Texas Instruments may be wrestling with major macroeconomic issues, but CFO Kevin March says that its cash generation efforts are paying off.
NEW YORK (TheStreet) -- Texas Instruments(:TXN) may be wrestling with some major macroeconomic issues, as evidenced by its weak outlook this week, but CFO Kevin March says that the company's cash generation efforts are reaping dividends.
Revenue from the company's core analog and embedded processing businesses grew 2% year-over-year during its third-quarter results on Monday, and March said these areas now account for 70% of the company's revenue.
"That's resulting in massive cash generation," he said in an interview with TheStreet, noting that the company's operating cash flow was $1.2 billion during the quarter. "That's about $60 million higher than the prior year and about $526 million higher than the prior quarter," he added.
The chip maker has made a concerted effort to focus on analog and embedded processing, a strategy it says is delivering results for investors, even in a weak market.
March noted that the Dallas-based firm increased its quarterly dividend from 17 cents a share to 21 cents a share during the quarter and also increased its share buyback by a factor of two compared to prior quarters.
Texas Instruments' analog chips are sold into a broad range of products such as laptops, netbooks, servers and video surveillance equipment, while its embedded processing technologies can be found in DVD players, X-ray systems and MRIs.
A lot of post-earnings attention, however, was focused on the company's weak fourth-quarter guidance, the result of ongoing weakness in the semiconductor market and the broader economy.
Canaccord Genuity analyst Bobby Burleson, for example, lowered his Texas Instruments price target on Tuesday and maintained his 'hold' rating, citing headwinds on both revenue and margins. Sterne Agee analyst Vijay Rakesh reduced his estimates for the firm, noting the company's weak fourth quarter outlook.
For the fourth quarter, the Dallas-based company anticipates revenue between $2.83 billion and $3.07 billion, well below the consensus estimate of $3.23 billion.
"Customers are carrying very, very low inventories," said March. "This is largely because of their uncertainty about what demand looks like."

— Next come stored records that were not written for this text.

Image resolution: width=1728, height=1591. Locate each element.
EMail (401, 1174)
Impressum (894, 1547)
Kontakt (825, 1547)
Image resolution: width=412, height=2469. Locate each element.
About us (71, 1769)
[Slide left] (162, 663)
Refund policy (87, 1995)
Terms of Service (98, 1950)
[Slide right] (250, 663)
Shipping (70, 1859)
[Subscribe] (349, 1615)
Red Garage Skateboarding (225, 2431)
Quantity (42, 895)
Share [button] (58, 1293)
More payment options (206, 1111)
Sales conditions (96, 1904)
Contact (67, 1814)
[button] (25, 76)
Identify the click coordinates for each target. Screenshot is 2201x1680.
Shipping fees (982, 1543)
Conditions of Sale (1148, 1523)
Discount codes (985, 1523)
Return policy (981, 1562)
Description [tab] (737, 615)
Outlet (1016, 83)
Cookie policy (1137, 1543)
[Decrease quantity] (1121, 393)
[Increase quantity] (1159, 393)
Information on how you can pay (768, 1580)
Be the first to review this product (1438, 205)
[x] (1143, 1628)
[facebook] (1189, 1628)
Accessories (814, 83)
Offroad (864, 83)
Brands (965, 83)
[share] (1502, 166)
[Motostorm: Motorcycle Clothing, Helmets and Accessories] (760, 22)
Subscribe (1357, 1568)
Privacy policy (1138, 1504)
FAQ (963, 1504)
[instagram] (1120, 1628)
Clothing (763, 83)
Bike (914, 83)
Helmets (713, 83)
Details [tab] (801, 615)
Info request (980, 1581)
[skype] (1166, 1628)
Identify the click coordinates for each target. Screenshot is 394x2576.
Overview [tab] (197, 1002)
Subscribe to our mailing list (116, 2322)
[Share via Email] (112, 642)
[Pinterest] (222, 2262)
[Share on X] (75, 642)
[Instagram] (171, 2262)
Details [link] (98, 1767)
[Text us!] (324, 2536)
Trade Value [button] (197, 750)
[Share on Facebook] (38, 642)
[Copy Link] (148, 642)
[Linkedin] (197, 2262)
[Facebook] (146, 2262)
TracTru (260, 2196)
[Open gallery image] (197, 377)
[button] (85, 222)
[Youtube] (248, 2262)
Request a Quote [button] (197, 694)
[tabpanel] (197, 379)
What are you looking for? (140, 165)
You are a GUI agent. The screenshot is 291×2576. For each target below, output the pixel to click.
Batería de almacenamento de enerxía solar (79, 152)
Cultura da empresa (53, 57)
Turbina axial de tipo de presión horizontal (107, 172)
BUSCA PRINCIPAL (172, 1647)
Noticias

The finance chief said that a number of events are contributing to the atmosphere of economic uncertainty, from the U.S. election to the government change in China and debt issues in Europe. "These three regions are the largest economic regions on the planet and they are all in a period of uncertainty right now," he said.
Nonetheless, March pointed to the fact that Texas Instruments enjoyed a third-quarter beat on both the top and bottom lines.
"From a highlight standpoint, our revenue and earnings exceeded expectations," said March. "Investors were probably pleasantly surprised with the quarter we turned in and that revenues came in above what was expected and earnings came in quite a bit above what was expected."
The chip maker brought in revenue of $3.39 billion, down from $3.47 billion in the same period last year. Analysts surveyed by Thomson Reuters were looking for revenue of $3.34 billion. The revenue came in above the mid-point of Texas Instruments' projected range of $3.27 billion to $3.42 billion.
Texas Instruments earned 67 cents a share in the September-ended quarter, up from 51 cents a share in the prior year's quarter. The company's latest earnings number, however, includes 7 cents of charges associated with the company's acquisition of National Semiconductor and a benefit of 22 cents a share for changes in taxes and a Japanese pension program.
Excluding those items, the company's adjusted earnings would be 52 cents a share in the latest quarter. Wall Street was looking for a profit of 46 cents a share.
The Qualcomm(:QCOM) and Texas Instruments(:TXN) had projected earnings between 38 cents a share and 42 cents a share.
The company's shares dipped 0.57% to $27.68 on Wednesday.